Time Frames is a 2021 album by Michael Waldrop, his third release with Origin Records. The recording is a crossover from classical to new music, jazz, minimalism and world music. The album was chosen for the 2021 AllMusic Guide Top 50 List of Classical Recordings.

Background

With two successful large ensemble, jazz recordings completed with Origin Records (Time Within Itself and Origin Suite), Michael Waldrop contracted with the label for the 3rd release.  The primary aim of the album was to focus of Waldrop's prowess as a classic mallet virtuoso.  Several of Waldrop's musical compositions made up the core of the album repertoire and several new works were commissioned for the project.
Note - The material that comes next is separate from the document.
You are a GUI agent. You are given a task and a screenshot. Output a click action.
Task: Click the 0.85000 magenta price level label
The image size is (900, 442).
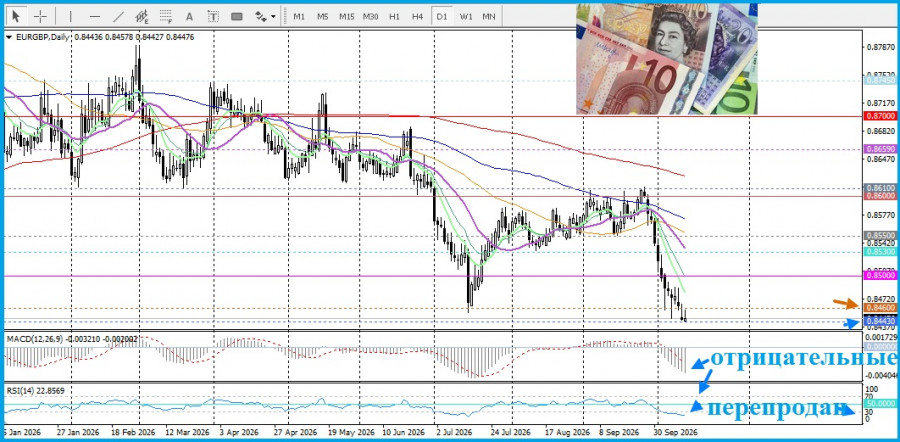tap(879, 276)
Funding for Time Frames was provided by a University of Eastern Washington Faculty Research and Creative Work Fund (FRCW) grant (third FRCW grant Waldrop received).  Completed primary during the COVID-19 pandemic, remote recording was done in Los Angeles, Indianapolis and Memphis TN. Time Frames was chosen for the 2021 AllMusic Guide Top 50 List for Classical Recordings.

"Time Frames" features the marimba, its origins as an African percussion instrument and also includes jazz improvisation as a key element in the musical works/recording. Along with Waldrop, other established musicians are included on the release such as Gordon Stout, Brad Dutz, Jose Rossy and Marko Djordjevic. Jack Cooper's Three Mediterranean Views was specifically written for the Origin Records release.  Music on the recording covers a wide cross section of influences from jazz, classical, minimalism, popular music and numerous other genres.

Reception
Time Frames garnered numerous favorable reviews to include AllMusic, All About Jazz and the Percussive Arts Society.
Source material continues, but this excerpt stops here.